HOW TO COMPLETE THIS TASK:
Copy the material starting at the line containing "Identify the location of x-tick-label: −20." and ending at the end of the material, adding 35 to each coordinate value given in the answers. Leave out the pictures.

**** DATA RECORDS

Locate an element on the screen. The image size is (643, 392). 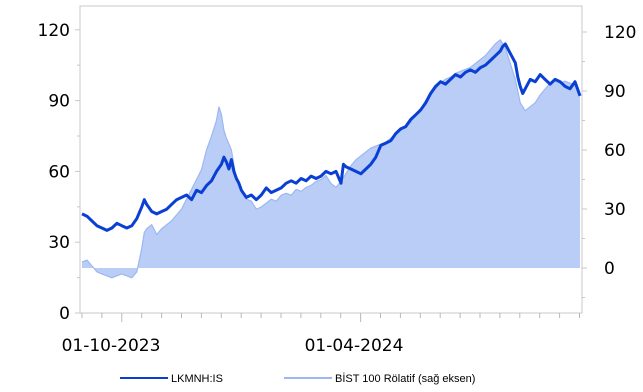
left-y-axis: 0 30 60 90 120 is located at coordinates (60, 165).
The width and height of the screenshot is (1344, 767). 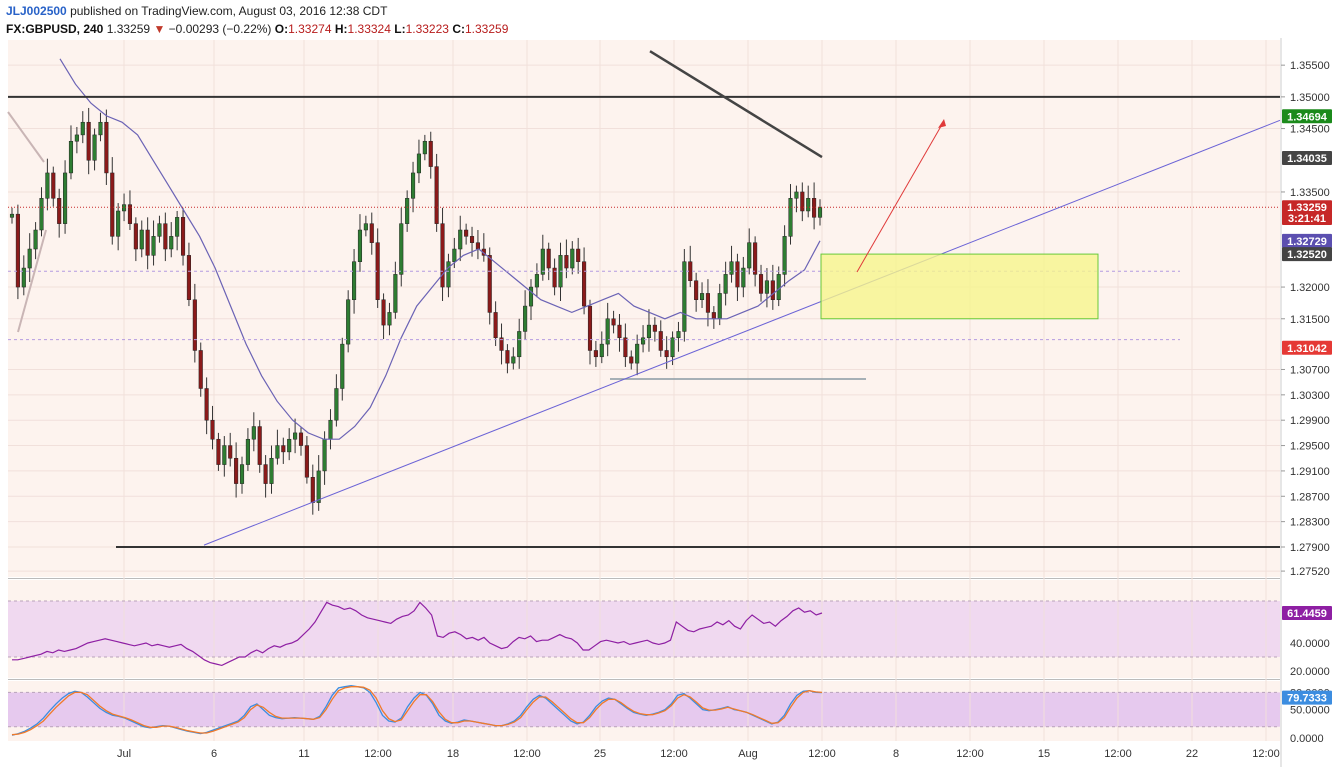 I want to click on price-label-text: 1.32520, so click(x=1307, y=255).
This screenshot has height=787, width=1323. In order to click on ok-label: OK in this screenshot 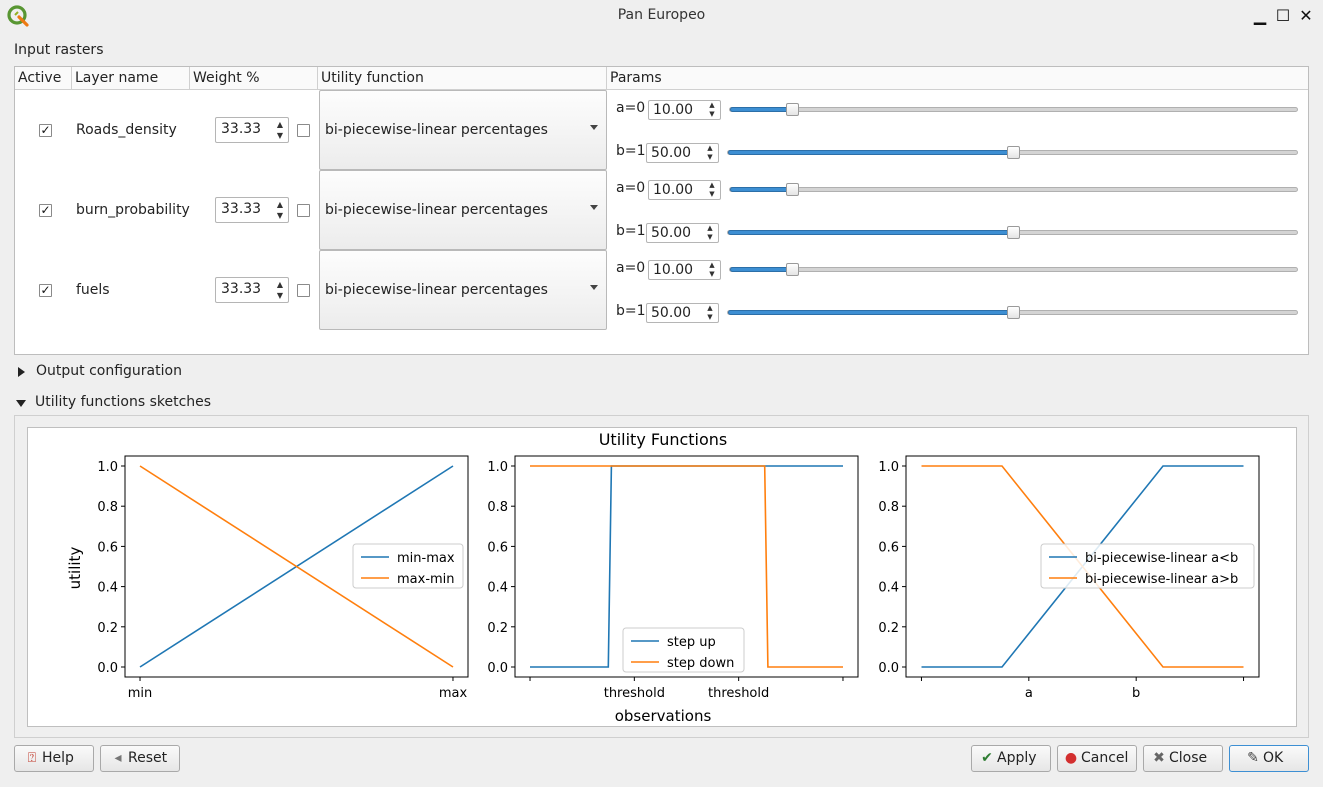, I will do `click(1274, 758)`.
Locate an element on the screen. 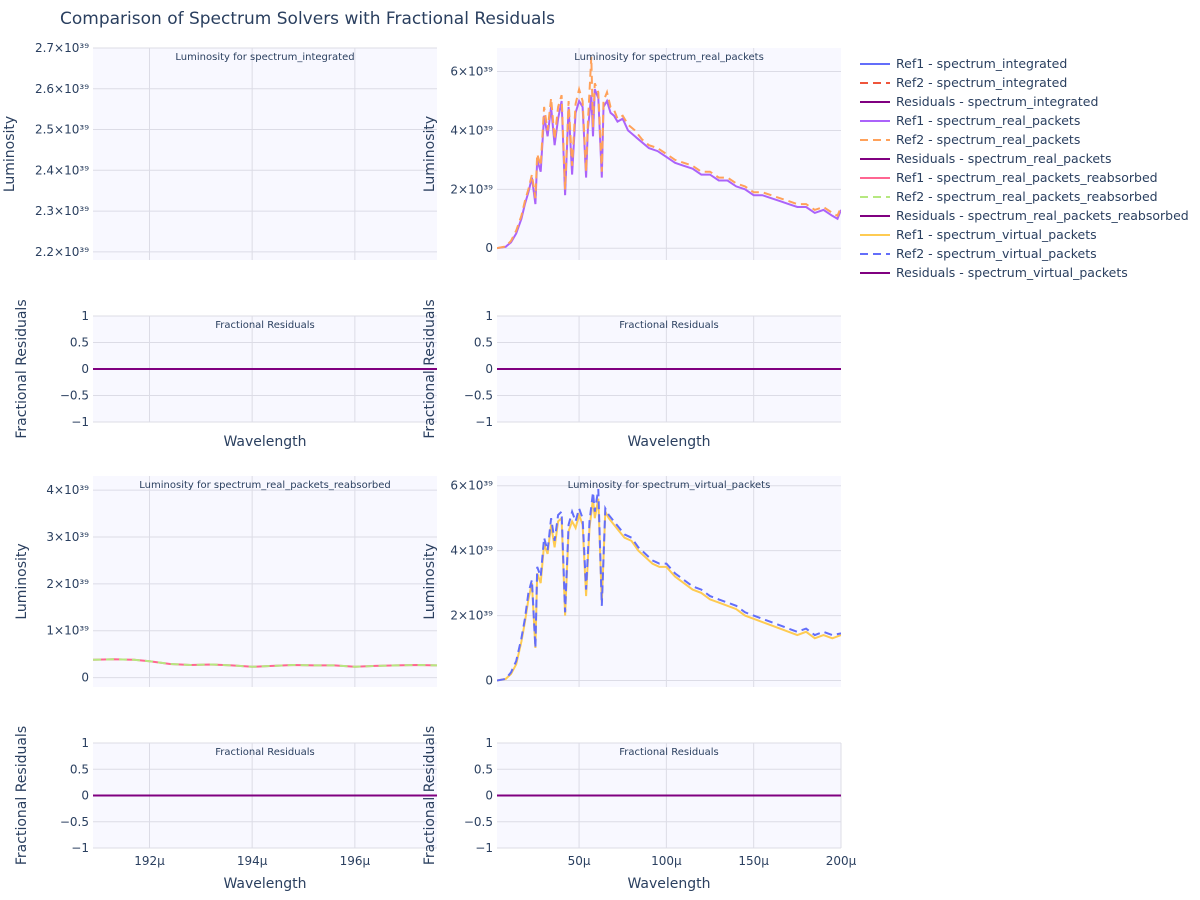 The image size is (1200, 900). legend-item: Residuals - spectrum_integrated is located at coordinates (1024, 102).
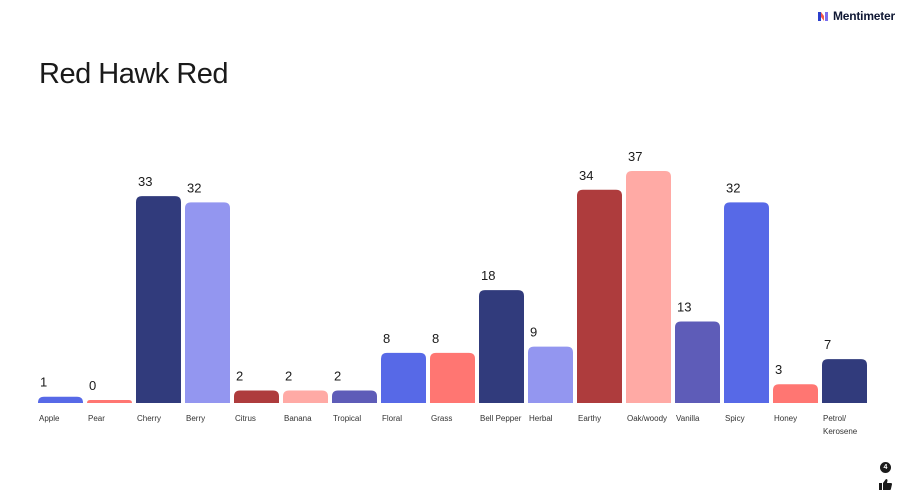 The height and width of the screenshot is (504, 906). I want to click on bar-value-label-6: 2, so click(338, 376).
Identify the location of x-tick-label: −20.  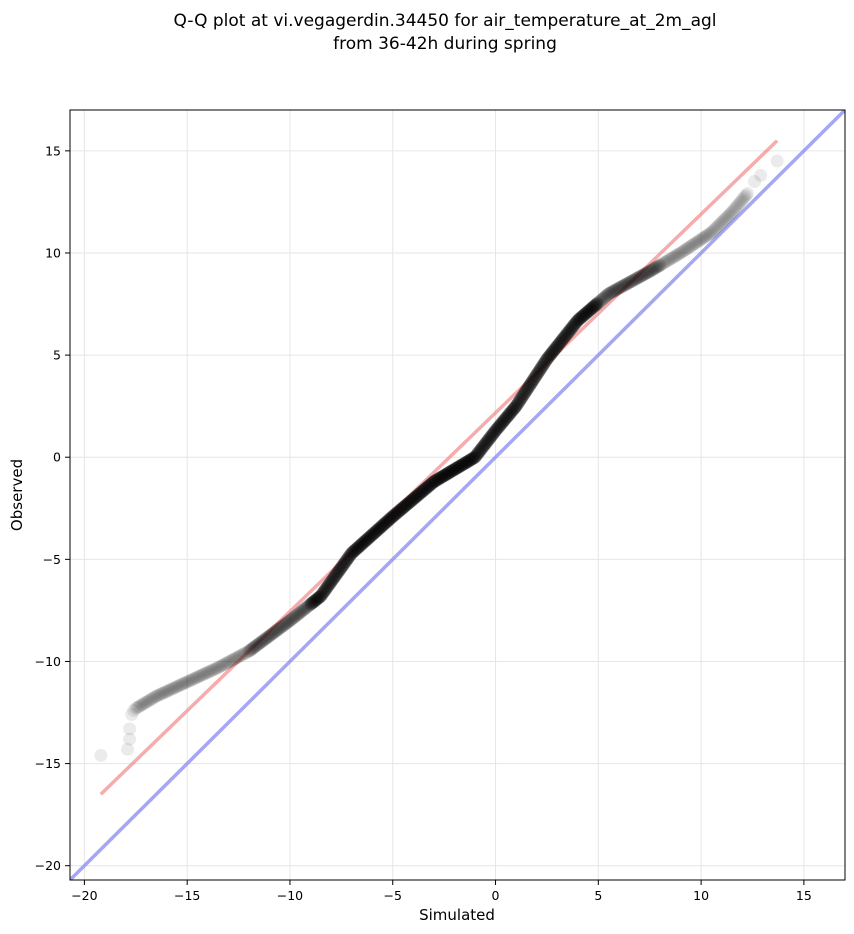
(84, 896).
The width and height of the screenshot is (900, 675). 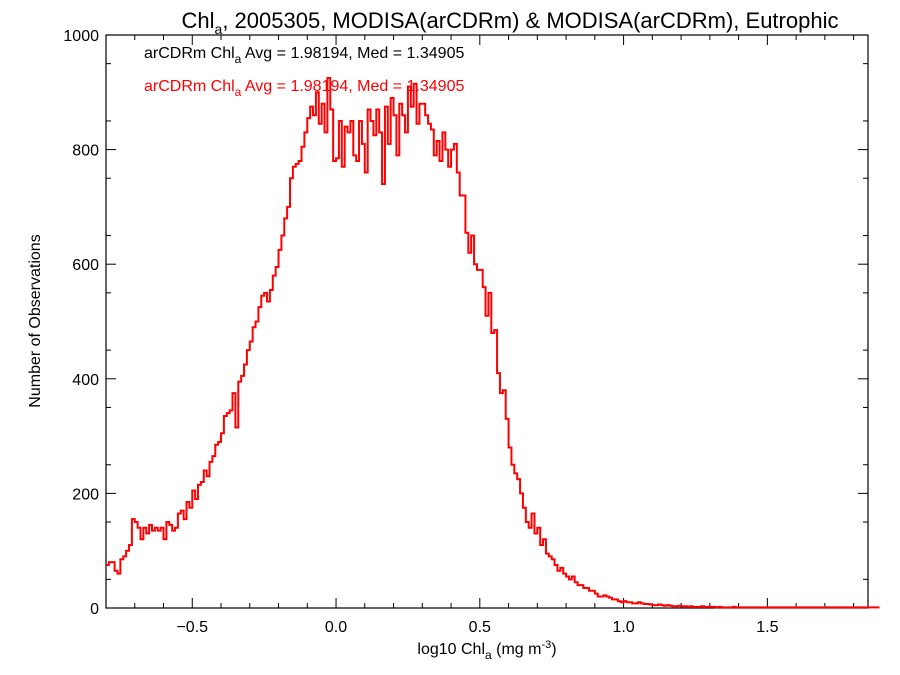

********

EXERCISE ANSWER:
Identify the location of x-tick-label: −20.  
(119, 931).
The width and height of the screenshot is (900, 675). 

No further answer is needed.